Foto: Bettina Rheims, Jérôme de Noirmon, Paris

Wien - Gerade heute hätte man sich gerne noch einmal umgedreht, um unter der Bettdecke in das Land fern von Rationalität, Vernunft - und Produktivität - abzutauchen, ins wohlige Reich des Schlafs. An der Bettstatt als Ort erholsamen Schlummers ist Mario Codognato allerdings gar nicht interessiert. Vielmehr sind es alle anderen Momente und Lebensalter, in der die Matratze die Bühne der Wahl ist, auf die der Kurator seinen Fokus richtet.

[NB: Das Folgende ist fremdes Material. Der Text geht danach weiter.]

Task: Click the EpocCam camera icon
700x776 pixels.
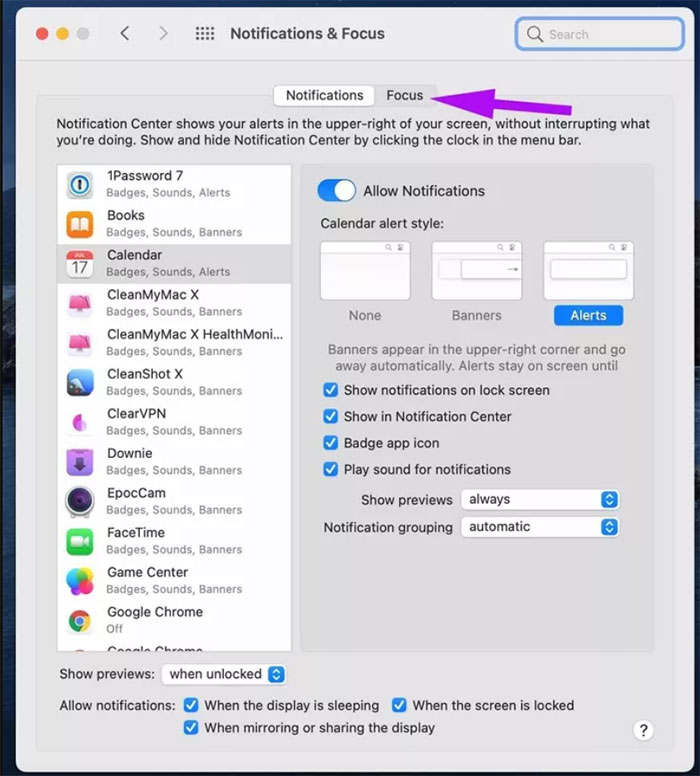Action: (x=80, y=501)
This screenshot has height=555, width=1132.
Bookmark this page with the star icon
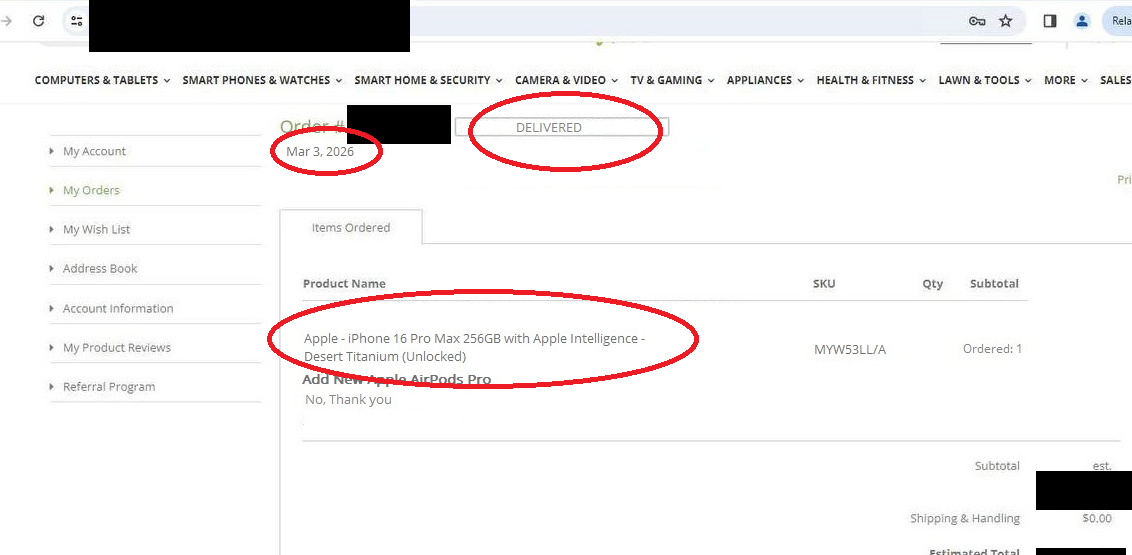(x=1006, y=21)
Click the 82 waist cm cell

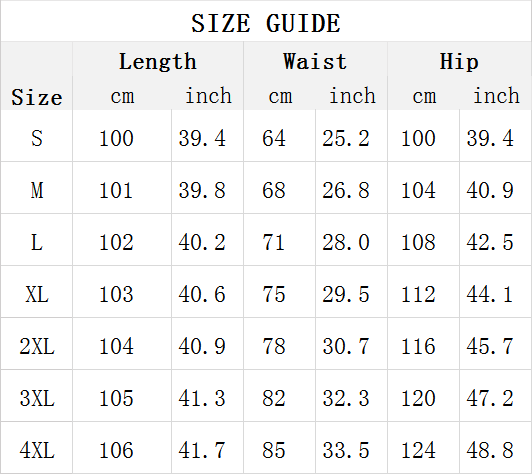point(273,398)
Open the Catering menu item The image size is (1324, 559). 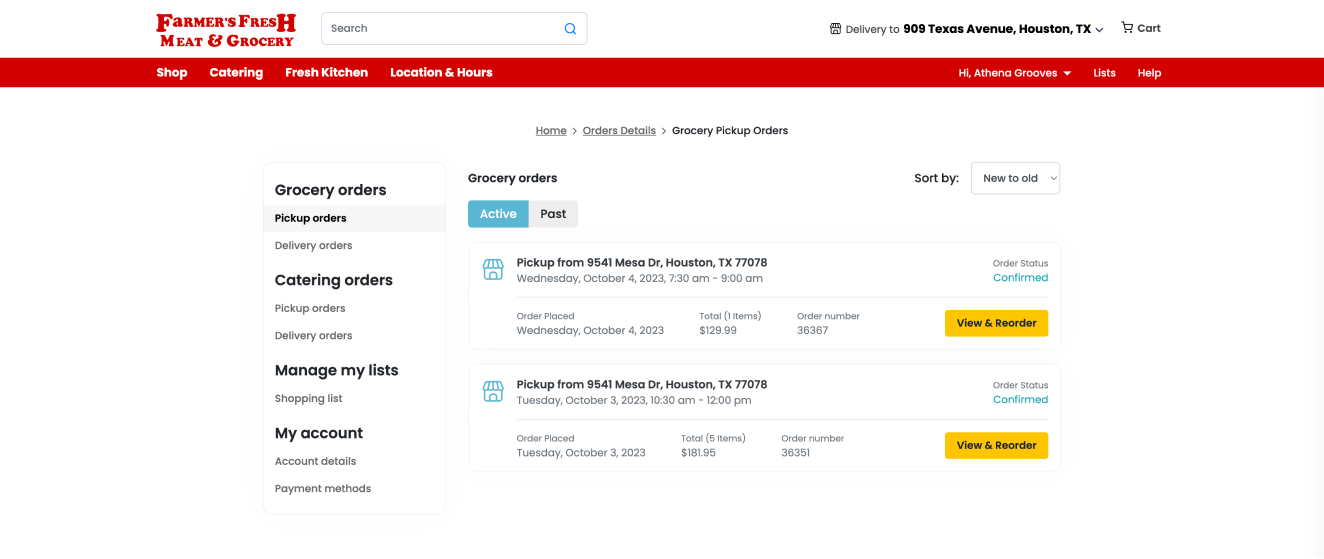pos(236,73)
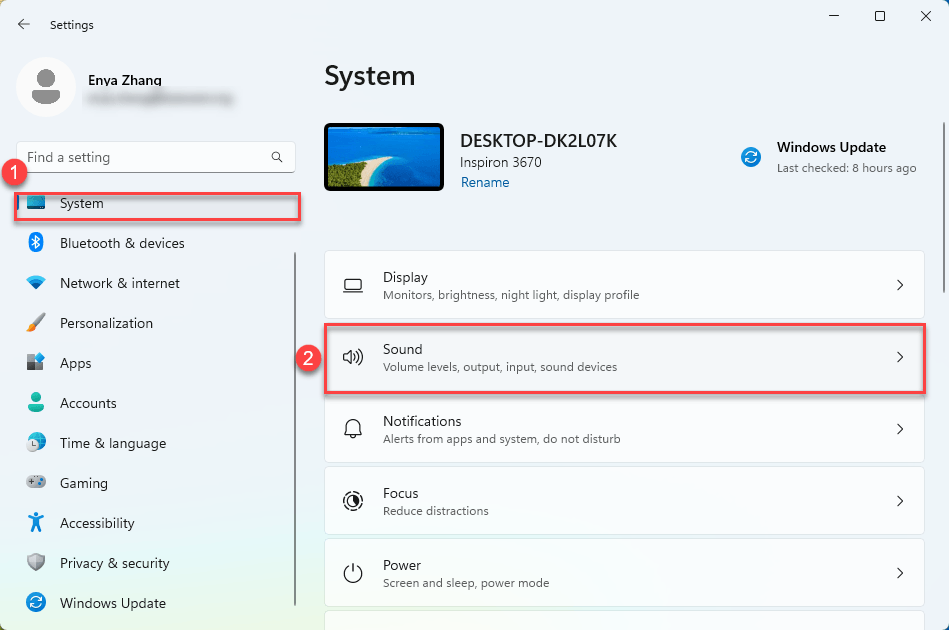The image size is (949, 630).
Task: Click the Bluetooth & devices icon
Action: (36, 243)
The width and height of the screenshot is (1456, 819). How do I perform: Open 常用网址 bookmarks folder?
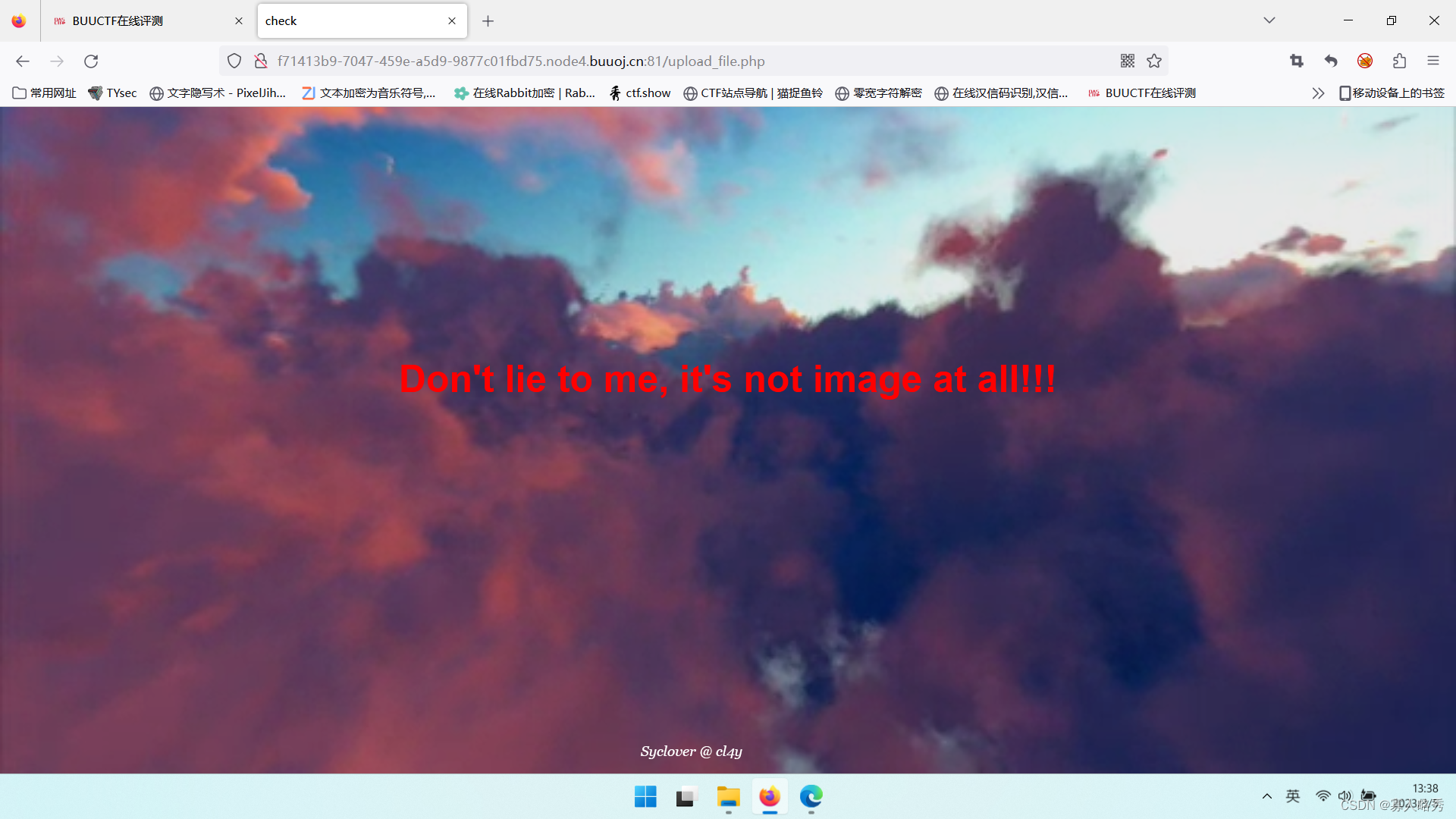pyautogui.click(x=45, y=93)
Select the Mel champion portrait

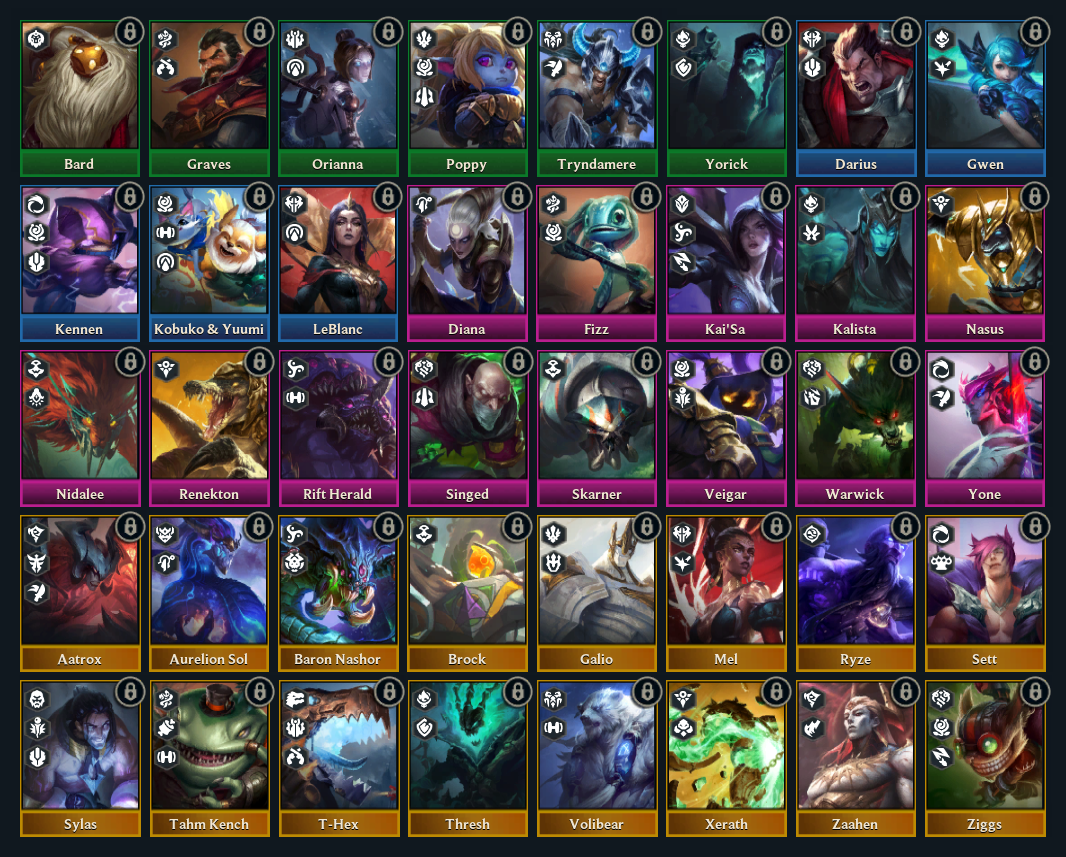(x=726, y=580)
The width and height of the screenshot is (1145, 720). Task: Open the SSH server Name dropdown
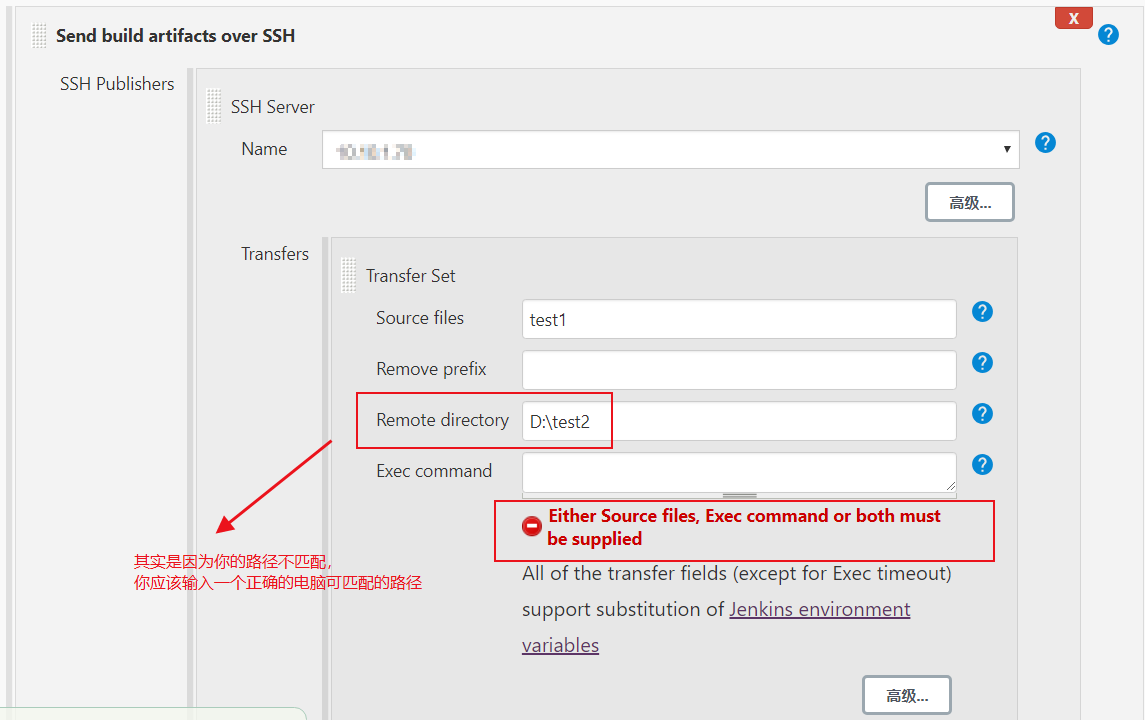click(1007, 148)
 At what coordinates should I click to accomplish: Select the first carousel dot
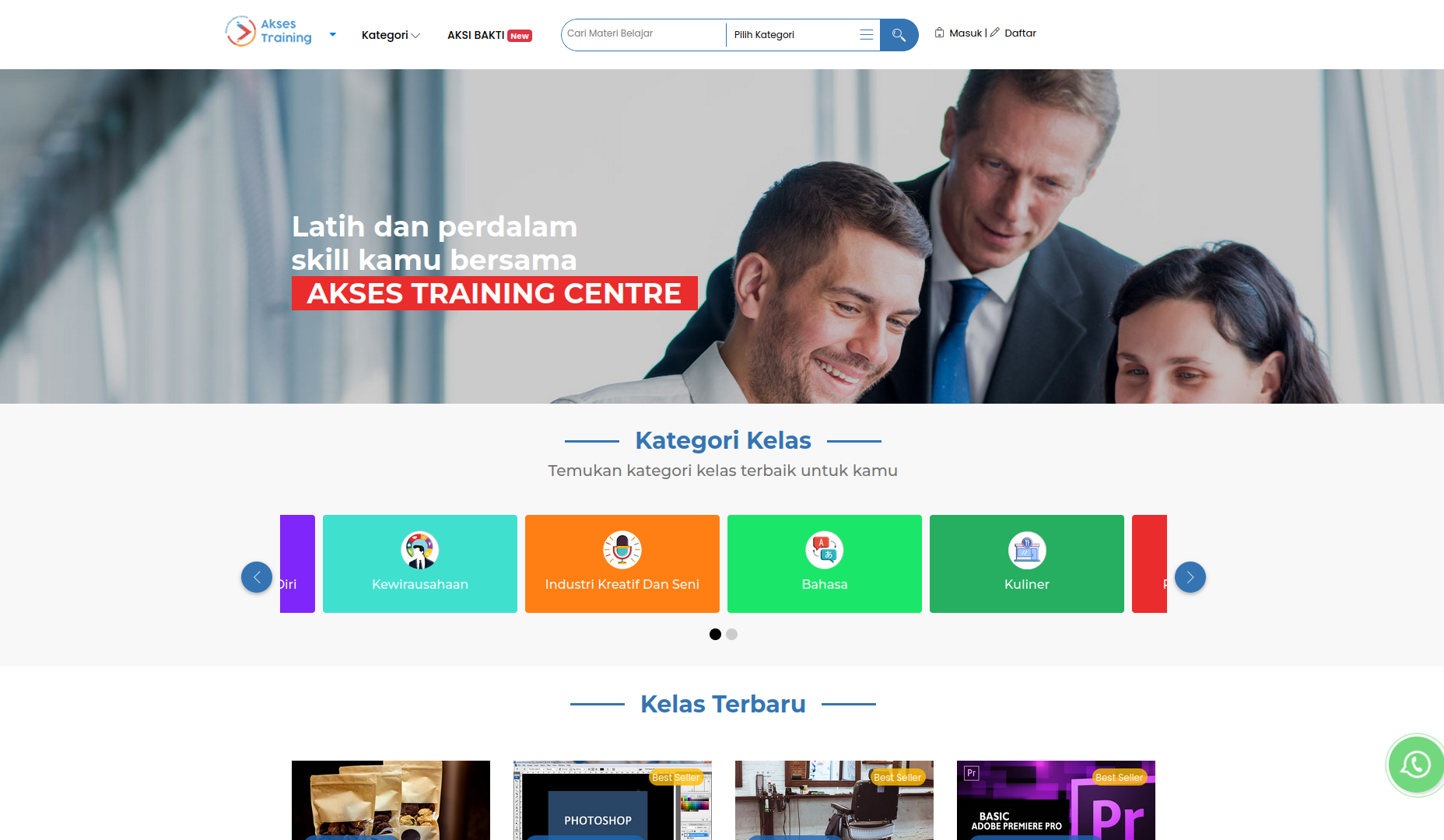(715, 635)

Schlaflos heißt daher seine Schau für das 21er-Haus; ein Titel voller Unruhe, der an die Getriebenheit, die Rastlosigkeit unserer Gesellschaft denken lässt, an das niemals abgedrehte Mobiltelefon und das blaue Monitorlicht, das aus den Schlafzimmern dringt. "Never sleep" wünscht sich der Kapitalismus, denn wer schläft, produziert nicht - und vor allem: Er konsumiert nicht.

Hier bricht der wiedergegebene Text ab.